3D Surface Roughness and Wear Measurement, Analysis and Inspection

My surface got shinier…but the average roughness stayed the same!

I have a surface with a certain average roughness value. When I polish the surface, it gets shinier…but the measured number hasn’t changed! What’s going on?

Here’s an example to illustrate what’s happening. This plated surface has a matte finish. The value for Sa (the arithmetic mean height, or “average roughness”) of the surface is 2.115 µm.

After polishing, the surface has a near-mirror finish…yet the Sa value has barely changed: 2.034 µm.

The issue is that this surface is composed of very short spatial wavelengths, which matte the finish. But it also consists of long spatial wavelengths, which tend to have larger amplitudes than the shorter wavelengths.

When we polished the surface, we removed the short spatial wavelengths by plastic deformation, making the surface appear shinier. But we barely impacted the long spatial wavelengths—and the amplitudes of those longer wavelengths dominate the value for Sa. It’s like mowing the grass on a mountain: If you measure the height of the mountain plus grass, that number is not going to change very much after mowing!

Choose the spatial wavelengths for the application

We need to be sure that we are measuring the spatial wavelengths that matter for our application. For this surface, if appearance matters, then we need to base our measurement parameters on those short spatial wavelengths that our eyes respond to. To be able to see them, we need to filter out the longer spatial wavelengths that mask the differences that we care about.

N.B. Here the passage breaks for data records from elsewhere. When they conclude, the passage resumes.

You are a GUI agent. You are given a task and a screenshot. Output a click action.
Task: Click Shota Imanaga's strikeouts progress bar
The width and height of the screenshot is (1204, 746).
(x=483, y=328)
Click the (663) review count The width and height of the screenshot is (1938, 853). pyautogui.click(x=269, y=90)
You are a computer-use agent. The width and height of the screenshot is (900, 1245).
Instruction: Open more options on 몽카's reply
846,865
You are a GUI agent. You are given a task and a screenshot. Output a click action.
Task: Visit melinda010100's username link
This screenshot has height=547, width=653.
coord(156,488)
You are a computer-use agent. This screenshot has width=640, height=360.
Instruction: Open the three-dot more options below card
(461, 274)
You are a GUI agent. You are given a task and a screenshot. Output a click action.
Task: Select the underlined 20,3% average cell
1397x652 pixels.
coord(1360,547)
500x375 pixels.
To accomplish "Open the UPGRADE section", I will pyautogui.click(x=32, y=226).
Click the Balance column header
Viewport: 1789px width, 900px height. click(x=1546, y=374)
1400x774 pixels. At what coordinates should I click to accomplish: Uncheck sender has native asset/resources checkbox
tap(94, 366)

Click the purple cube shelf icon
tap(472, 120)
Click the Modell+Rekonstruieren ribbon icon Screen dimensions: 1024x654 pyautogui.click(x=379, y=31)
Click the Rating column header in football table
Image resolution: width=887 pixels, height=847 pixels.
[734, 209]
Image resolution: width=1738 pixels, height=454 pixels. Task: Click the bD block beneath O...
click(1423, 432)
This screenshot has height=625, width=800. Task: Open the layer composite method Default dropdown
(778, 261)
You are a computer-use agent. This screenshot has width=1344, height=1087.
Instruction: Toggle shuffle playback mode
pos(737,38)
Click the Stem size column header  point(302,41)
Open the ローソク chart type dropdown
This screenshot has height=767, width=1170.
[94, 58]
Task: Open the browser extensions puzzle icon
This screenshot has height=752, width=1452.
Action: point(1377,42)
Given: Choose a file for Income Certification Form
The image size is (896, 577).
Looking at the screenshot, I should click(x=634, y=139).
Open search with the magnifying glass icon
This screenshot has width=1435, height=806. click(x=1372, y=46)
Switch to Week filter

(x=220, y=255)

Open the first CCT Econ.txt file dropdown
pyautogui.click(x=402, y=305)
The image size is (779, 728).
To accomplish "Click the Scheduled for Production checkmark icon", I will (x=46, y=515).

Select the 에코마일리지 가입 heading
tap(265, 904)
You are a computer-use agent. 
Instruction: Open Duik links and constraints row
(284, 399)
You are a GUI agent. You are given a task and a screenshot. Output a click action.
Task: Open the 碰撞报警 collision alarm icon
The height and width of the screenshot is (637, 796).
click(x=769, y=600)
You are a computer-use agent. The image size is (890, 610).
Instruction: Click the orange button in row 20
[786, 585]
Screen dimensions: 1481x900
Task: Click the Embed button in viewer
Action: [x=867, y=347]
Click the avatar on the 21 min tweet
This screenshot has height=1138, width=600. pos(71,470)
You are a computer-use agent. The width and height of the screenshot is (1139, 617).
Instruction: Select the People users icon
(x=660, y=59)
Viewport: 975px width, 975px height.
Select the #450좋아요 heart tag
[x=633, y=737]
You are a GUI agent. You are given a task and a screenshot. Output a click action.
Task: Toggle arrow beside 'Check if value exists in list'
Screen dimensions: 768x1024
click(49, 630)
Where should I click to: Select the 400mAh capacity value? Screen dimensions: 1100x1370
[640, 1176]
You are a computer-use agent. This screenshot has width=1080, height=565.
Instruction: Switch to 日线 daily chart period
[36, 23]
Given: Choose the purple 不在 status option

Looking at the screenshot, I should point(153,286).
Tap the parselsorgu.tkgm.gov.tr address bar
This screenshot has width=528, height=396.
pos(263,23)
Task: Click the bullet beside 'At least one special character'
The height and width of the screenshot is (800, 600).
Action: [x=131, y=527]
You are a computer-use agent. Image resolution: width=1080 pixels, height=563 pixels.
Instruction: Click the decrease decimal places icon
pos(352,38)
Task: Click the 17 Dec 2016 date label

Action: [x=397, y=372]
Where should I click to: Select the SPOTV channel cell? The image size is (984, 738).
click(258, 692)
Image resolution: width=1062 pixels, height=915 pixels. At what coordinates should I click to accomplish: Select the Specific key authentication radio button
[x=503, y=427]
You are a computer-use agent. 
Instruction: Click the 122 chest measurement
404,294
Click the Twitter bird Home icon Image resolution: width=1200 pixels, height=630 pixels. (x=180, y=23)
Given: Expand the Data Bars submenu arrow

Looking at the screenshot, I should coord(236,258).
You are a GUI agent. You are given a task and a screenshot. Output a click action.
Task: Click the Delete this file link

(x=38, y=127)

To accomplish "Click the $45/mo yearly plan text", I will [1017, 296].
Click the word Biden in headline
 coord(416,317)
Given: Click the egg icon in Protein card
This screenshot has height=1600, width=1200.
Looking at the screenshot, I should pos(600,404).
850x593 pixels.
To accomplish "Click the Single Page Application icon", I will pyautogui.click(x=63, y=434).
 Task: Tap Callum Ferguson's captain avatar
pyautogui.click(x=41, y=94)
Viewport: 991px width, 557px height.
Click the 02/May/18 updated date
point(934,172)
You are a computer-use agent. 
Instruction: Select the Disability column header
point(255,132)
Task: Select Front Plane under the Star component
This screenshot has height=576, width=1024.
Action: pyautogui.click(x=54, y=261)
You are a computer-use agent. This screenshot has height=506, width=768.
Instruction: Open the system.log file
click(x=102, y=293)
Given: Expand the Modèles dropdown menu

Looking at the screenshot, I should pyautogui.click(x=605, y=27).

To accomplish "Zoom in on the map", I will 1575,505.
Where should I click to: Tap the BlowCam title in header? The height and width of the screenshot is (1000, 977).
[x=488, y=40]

Choose more than one set of spatial wavelengths if need be

That said, the longer spatial wavelengths might also be important for the application. Significant long-wavelength content in a bearing surface, say, could be a source of noise, chatter, or premature wear. If we only measure the short spatial wavelengths, those longer spatial waves might easily go unnoticed. It may be necessary to analyze those longer waves separately in order to get a complete picture of the surface.

Try a different parameter

We might also choose to look at a different parameter than Sa. Sdq, for example, is a general measurement of the slopes that make up the surface. Since Sdq is sensitive to “peaky” material with steep slopes, it can often differentiate surfaces that have similar Sa values. In our example, the Sdq dropped from 22.441° to 7.563° after polishing…while at the same time, Sa barely changed! Sdq, in this case, is responsive to the same kinds of texture  that our eyes perceive.

As always, the decision as to which parameters to measure, and which spatial wavelengths to measure them over, depends on the application. If what you are seeing doesn’t match the numerical results you are measuring, your eyes may not be playing tricks on you. It very well might be that you need to adjust the spatial wavelengths that are being measured.